== Segment start ==

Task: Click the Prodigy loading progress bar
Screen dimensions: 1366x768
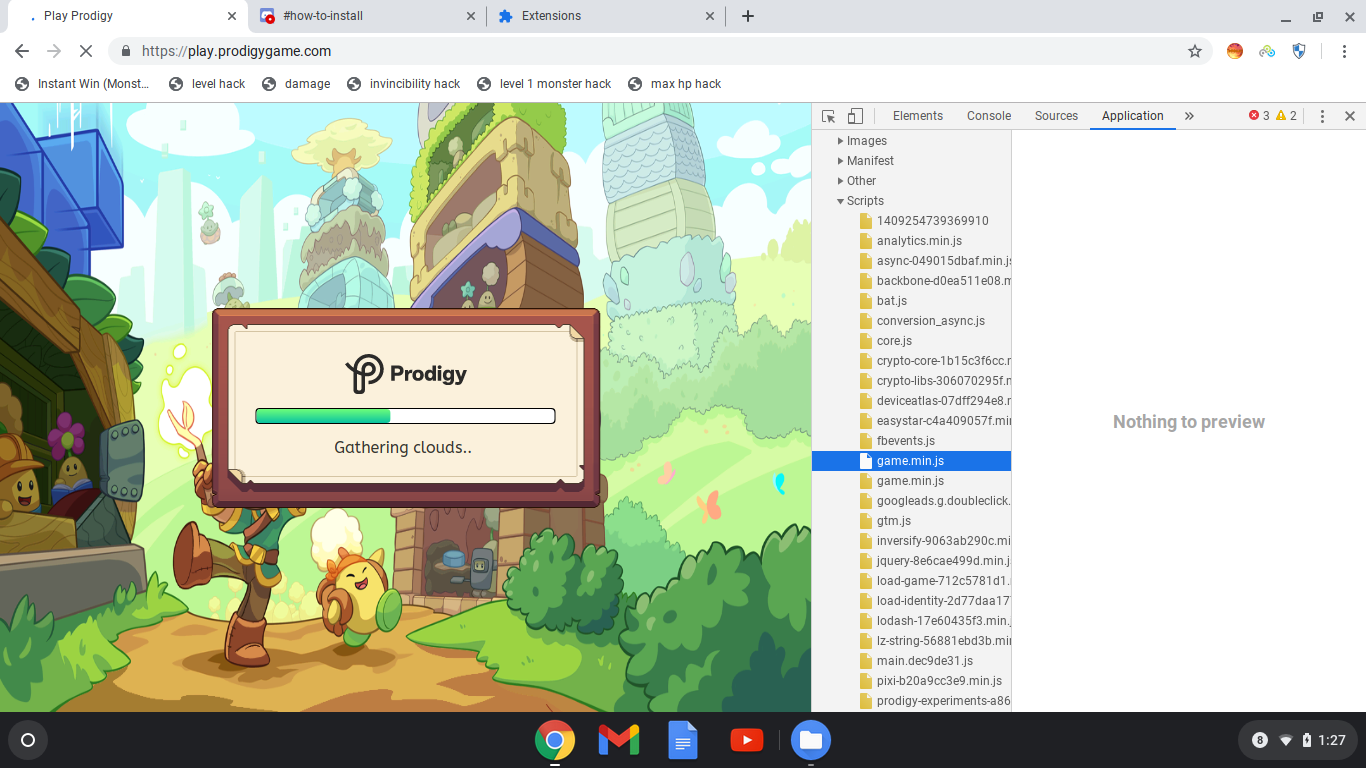Action: click(404, 415)
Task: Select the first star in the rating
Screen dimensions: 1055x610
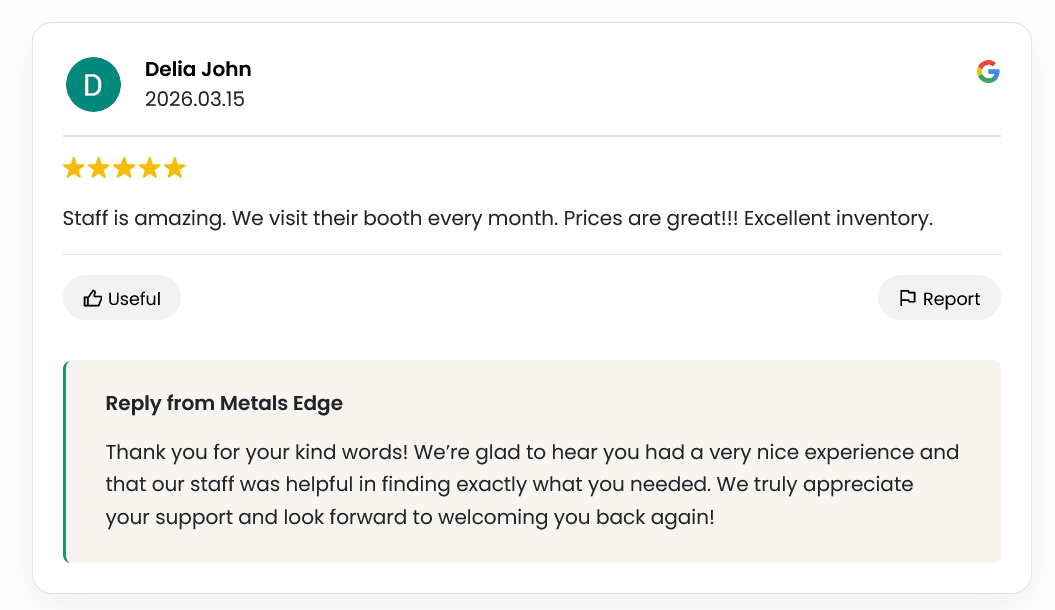Action: coord(74,168)
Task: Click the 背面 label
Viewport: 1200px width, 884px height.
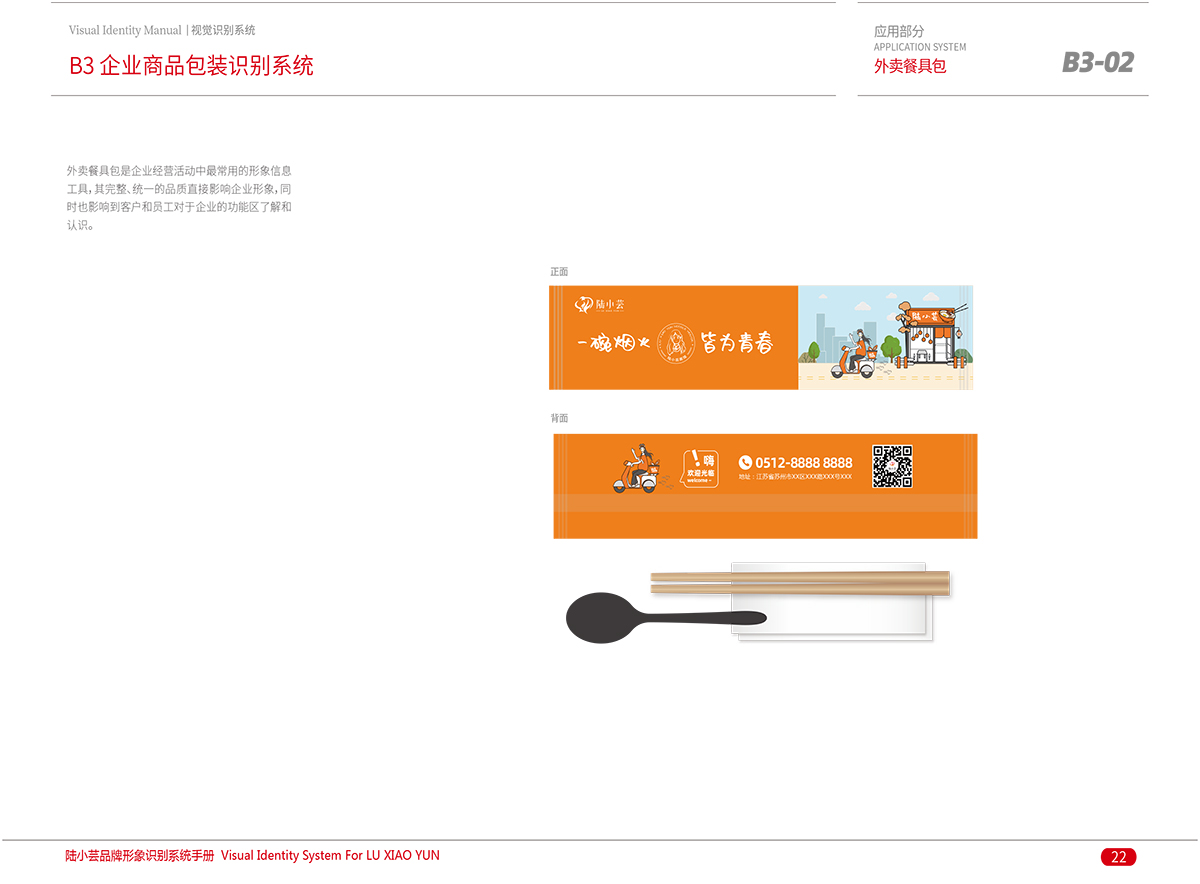Action: tap(559, 418)

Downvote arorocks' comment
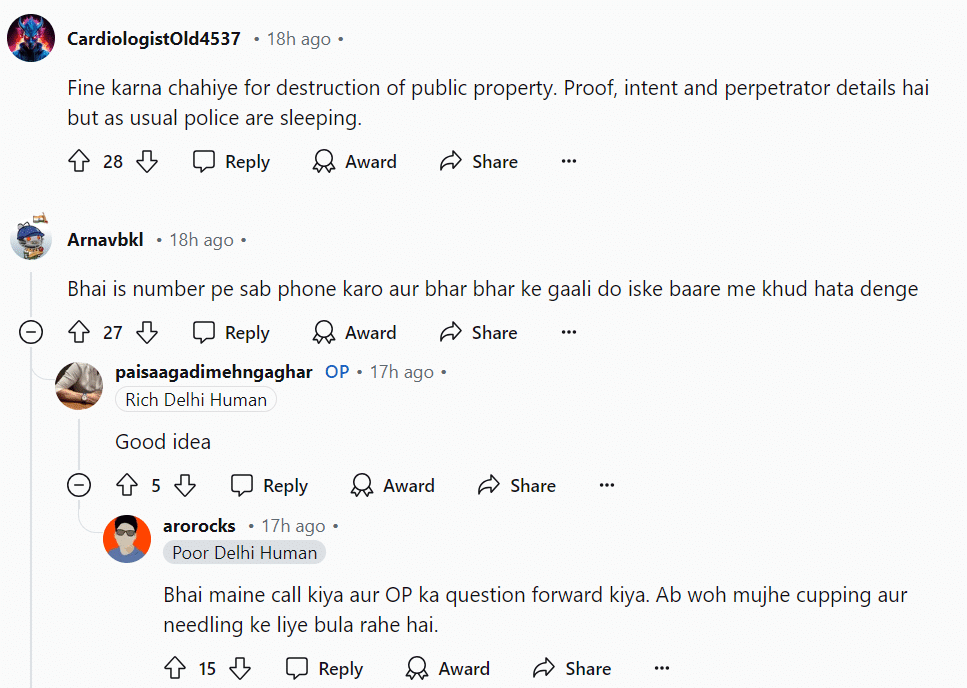(240, 669)
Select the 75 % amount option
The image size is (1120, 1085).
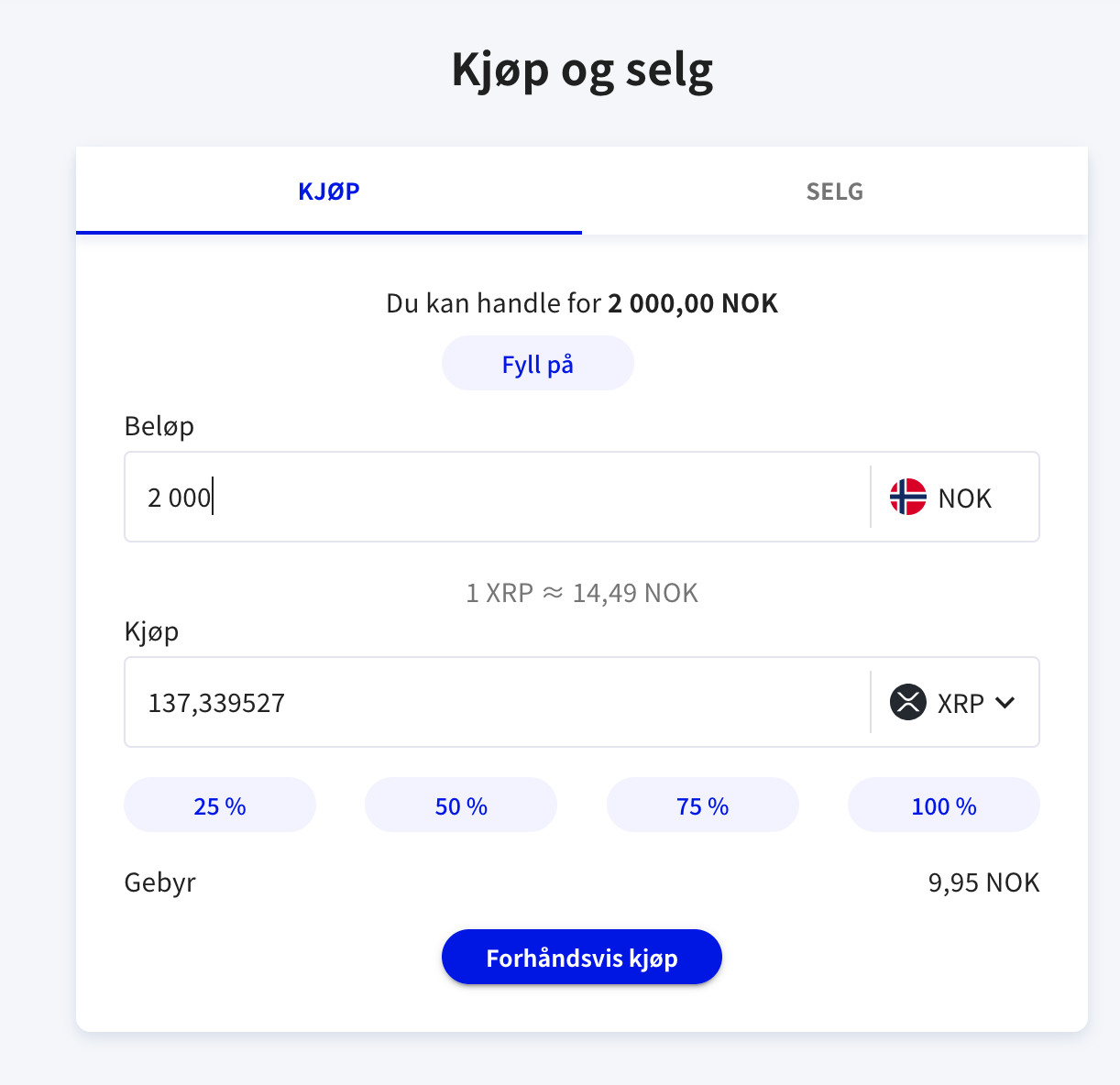(x=702, y=806)
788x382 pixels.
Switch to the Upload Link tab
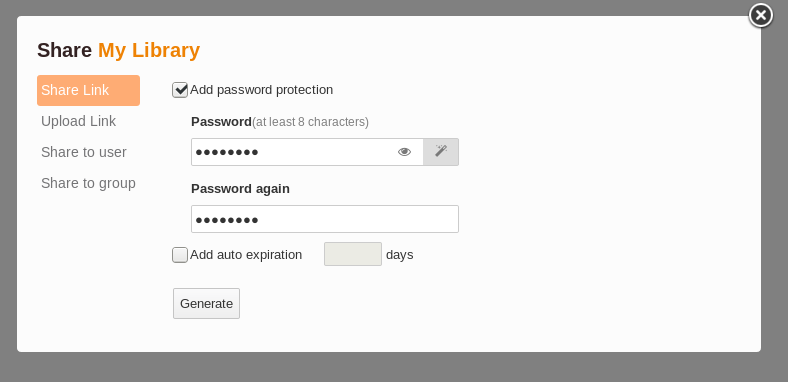click(x=78, y=121)
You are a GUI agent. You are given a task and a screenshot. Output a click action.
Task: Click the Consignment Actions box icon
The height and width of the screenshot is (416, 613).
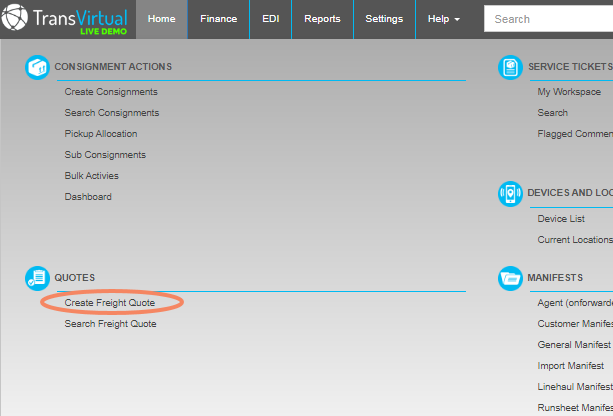coord(37,67)
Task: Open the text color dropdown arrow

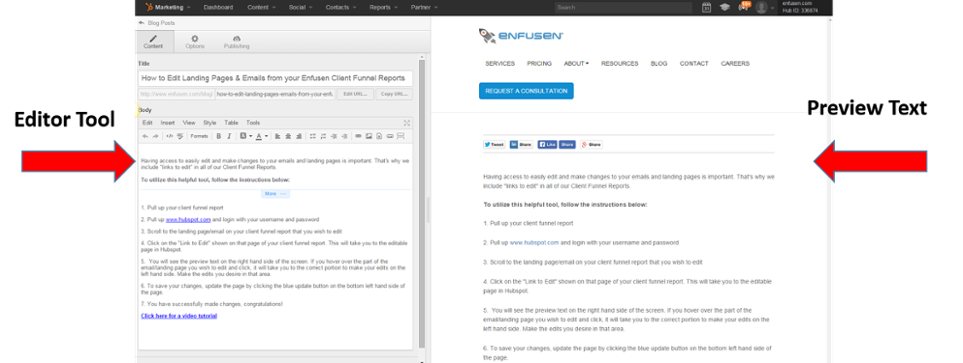Action: [x=267, y=136]
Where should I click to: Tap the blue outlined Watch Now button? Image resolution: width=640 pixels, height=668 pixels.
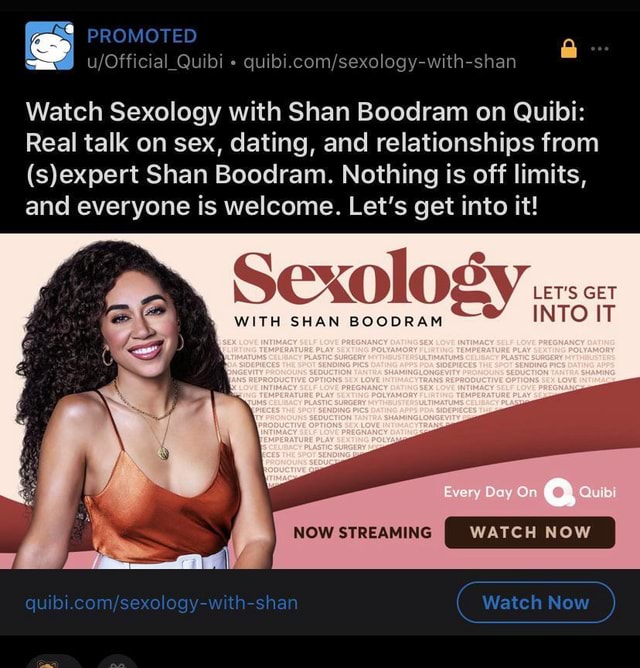click(x=536, y=602)
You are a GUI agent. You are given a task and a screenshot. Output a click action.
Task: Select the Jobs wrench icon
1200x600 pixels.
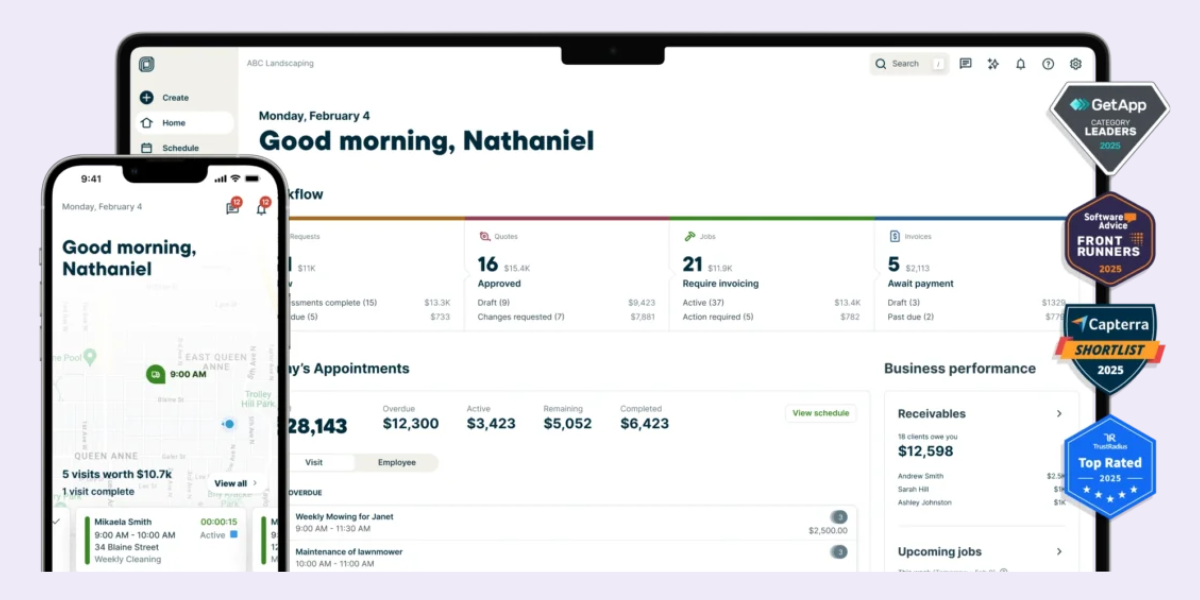(x=689, y=235)

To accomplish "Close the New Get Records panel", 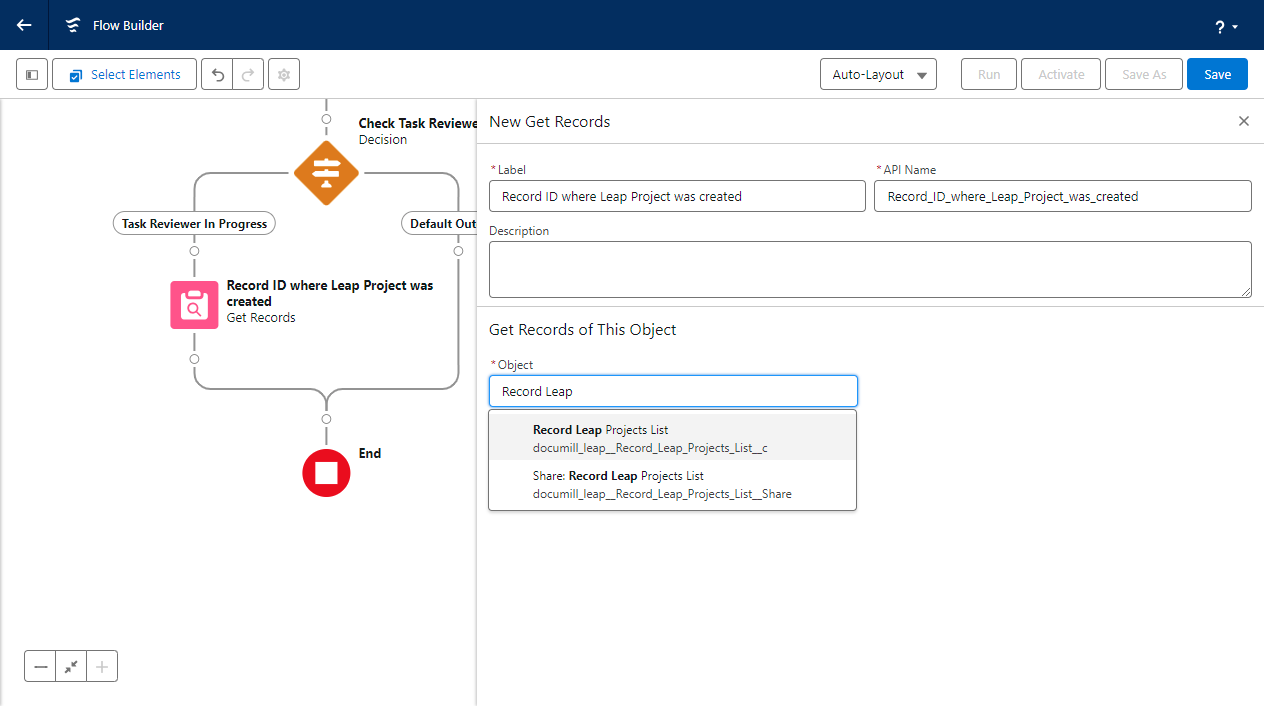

== Segment end ==

▸ What this task involves
Every entry above should come back exactly as written, except for its pictures.

▸ Written answer
Task: Click the Prodigy loading progress bar
Screen dimensions: 1366x768
Action: click(404, 415)
Task: Select the first star in the rating
Screen dimensions: 1055x610
Action: coord(74,168)
Task: Click the 背面 label
Viewport: 1200px width, 884px height.
Action: tap(559, 418)

Downvote arorocks' comment
(240, 669)
Select the 75 % amount option
The image size is (1120, 1085).
(x=702, y=806)
788x382 pixels.
Switch to the Upload Link tab
click(x=78, y=121)
You are a GUI agent. You are given a task and a screenshot. Output a click action.
Task: Click the Consignment Actions box icon
The height and width of the screenshot is (416, 613).
coord(37,67)
Task: Open the text color dropdown arrow

Action: [x=267, y=136]
Where should I click to: Tap the blue outlined Watch Now button? Image resolution: width=640 pixels, height=668 pixels.
click(x=536, y=602)
You are a GUI agent. You are given a task and a screenshot. Output a click action.
Task: Select the Jobs wrench icon
1200x600 pixels.
(x=689, y=235)

To accomplish "Close the New Get Records panel", 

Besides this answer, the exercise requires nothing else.